Part of a data file:
▶

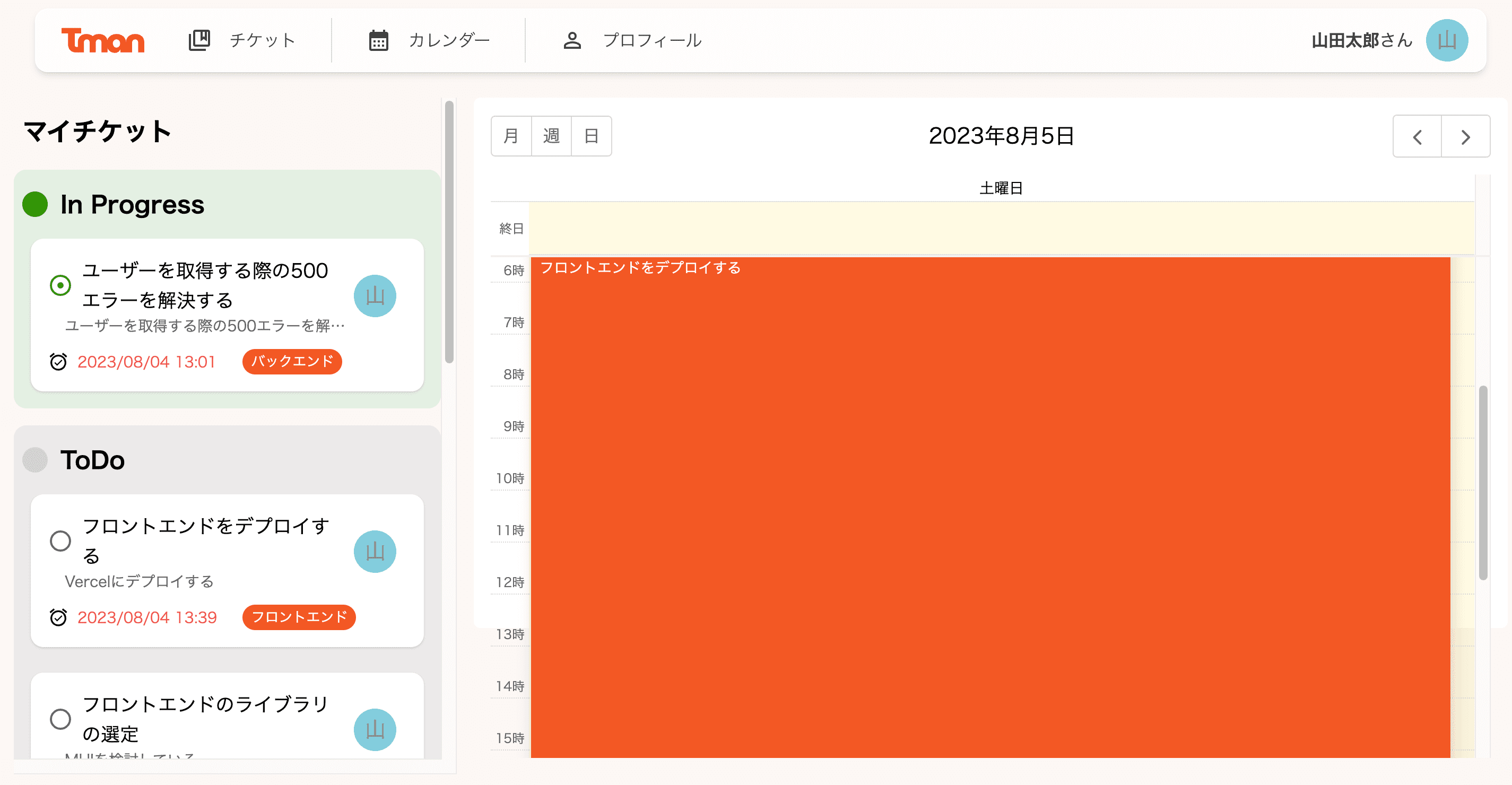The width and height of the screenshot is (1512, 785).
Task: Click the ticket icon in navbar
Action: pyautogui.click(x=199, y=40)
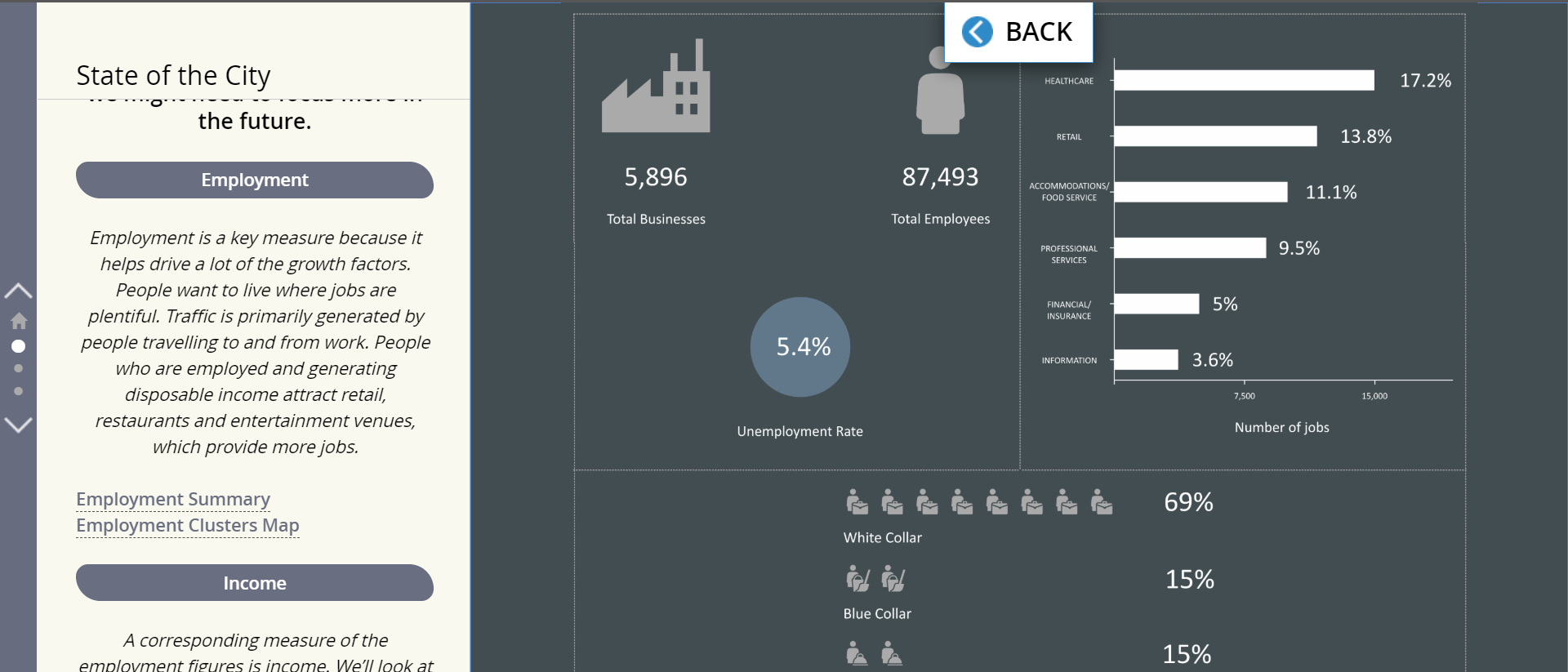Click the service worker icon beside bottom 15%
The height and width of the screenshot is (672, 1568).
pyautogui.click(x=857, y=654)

◀

EXERCISE DESCRIPTION: Reproduce these lines word for word, leaving out the pictures.

SOLVED PROBLEM:
The width and height of the screenshot is (1512, 785).
Task: Click the ticket icon in navbar
Action: pyautogui.click(x=199, y=40)
Click the service worker icon beside bottom 15%
The height and width of the screenshot is (672, 1568).
pyautogui.click(x=857, y=654)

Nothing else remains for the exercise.